67 — O homem é a causa criativa de tudo o que
acontece.
68 — Seus maiores bens são seus sonhos.
69 — Quem não sabe dar nada não sabe sentir nada.
70 — As ilusões são certamente prazeres
dispendiosos, mas a destruição delas é mais dispendiosa ainda.
71 — A essência de toda arte bela, de arte
grandiosa é a gratidão.
72 — Não é raro encontrar cópias de grandes
homens. E, como acontece com os quadros, a maior parte das pessoas parece mais
interessada nas cópias do que nos originais.
73 — Quem não teve um bom pai deve procurar um.
74 — Os poços mais profundos vivem as suas
experiências lentamente: esperam um bom tempo até saberem o que caiu em suas
profundezas.
75 — Quando temos muitas coisas para guardar
nele, o dia tem 100 bolsos.
76 — Uma alma delicada se sente mal quando sabe
que receberá agradecimentos. Uma alma grosseira se sente mal quando sabe que
precisa agradecer a alguém.
77 — Não se pode odiar enquanto se menospreza.
Não se pode odiar mais intensamente um indivíduo desprezado do que um igual ou
superior.
78 — Quantos homens sabem observar? E, desses
poucos que sabem, quantos observam a si próprios? “Cada pessoa é o ser mais
distante de si mesmo.”
79 — A guerra embrutece o vencedor e deixa o
vencido rancoroso.
80 — Cada mestre não tem mais que um aluno e esse
aluno lhe será infiel, pois está predestinado a ser mestre também.
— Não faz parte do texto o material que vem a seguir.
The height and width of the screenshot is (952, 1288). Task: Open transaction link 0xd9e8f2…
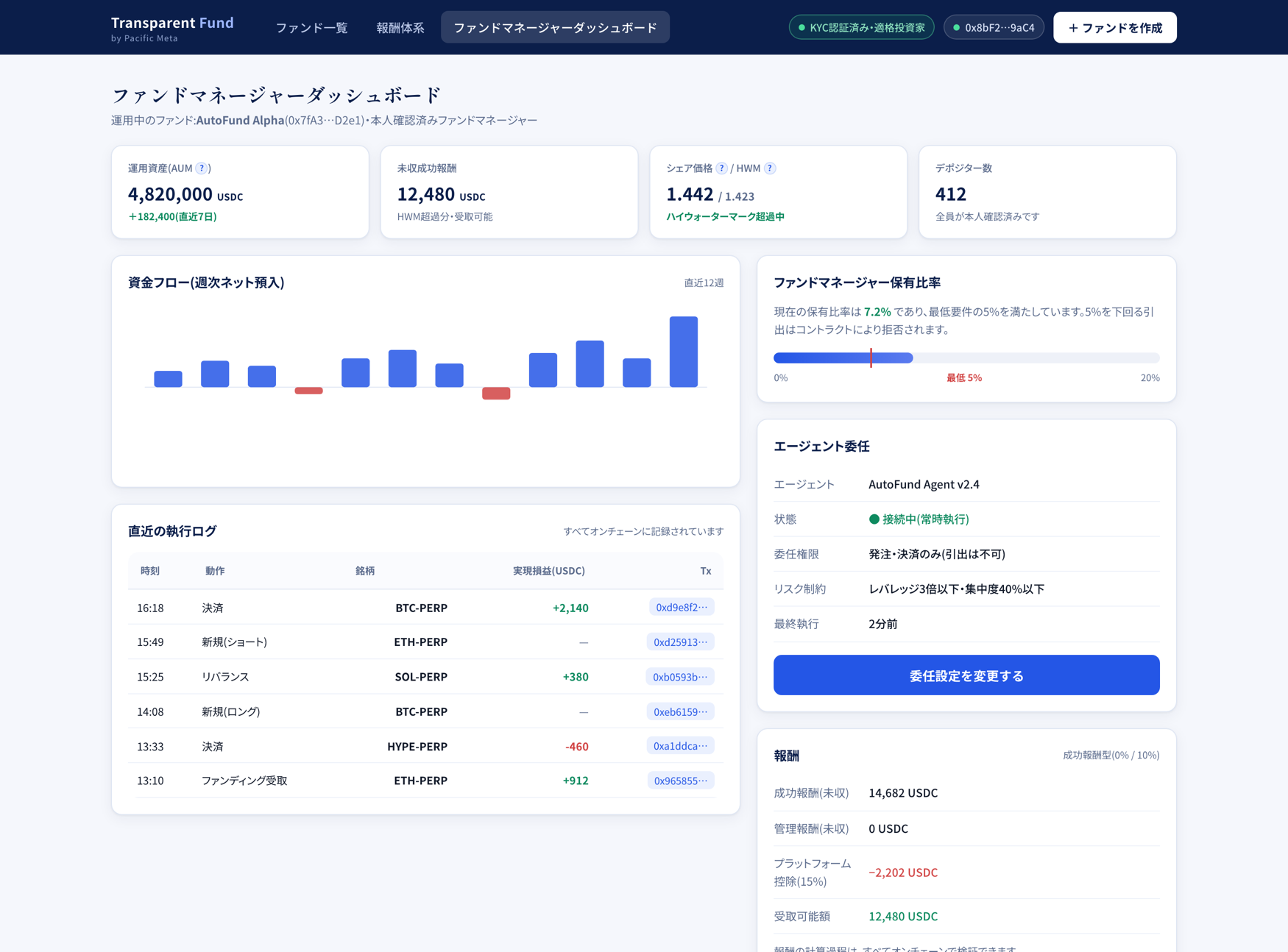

81 — O mundo real é muito menor que o mundo da
imaginação.
82 — Se for magoado por um amigo, diga-lhe: “Eu o perdoo pelo que me fez, mas como poderia perdoá-lo pelo que fez a si
mesmo?”
83 — A esperança é muito mais estimulante que a
sorte.
84 — O que não nos mata nos fortalece.
85 — Quem vê mal sempre vê pouco. Quem escuta mal
sempre escuta demais.
86 — Toda vez que me elevo, sou perseguido por um
cachorro chamado Ego.
87 — Todo idealismo perante a necessidade é um
engano.
88 — Tem o seu caminho. Eu tenho o meu. O
caminho correcto e único não existe.
89 — Toda convicção é uma prisão.
90 — Nossa vida nos parece muito mais bonita
quando deixamos de compará-la com as dos outros.
91 — As pessoas esquecem de seus erros depois de
confessá-los ao outro, mas o outro normalmente não se esquece.
92 — Eis a fórmula da felicidade: um sim, um não,
uma linha recta, uma meta.
93 — A melhor maneira de começar o dia é comprometer-se a fazer feliz ao menos uma pessoa antes de o sol se pôr.
94 — A simplicidade e a naturalidade são o
objectivo supremo e último da cultura.
95 — A vida não é muito curta para que fiquemos
entediados?
96 — Não atacamos apenas para ferir o outro,
para vencê-lo, mas, algumas vezes, pelo simples desejo de adquirir consciência
de nossa força.
97 — Nossas carências são os melhores
professores, mas nunca mostramos gratidão diante dos bons mestres.
98 — Quem fica remoendo alguma coisa se comporta
de maneira tão tola quanto o cachorro que morde a pedra.
99 — O amor não é consolo — é luz."
Artigo publicado na revista "Veja", Brasil.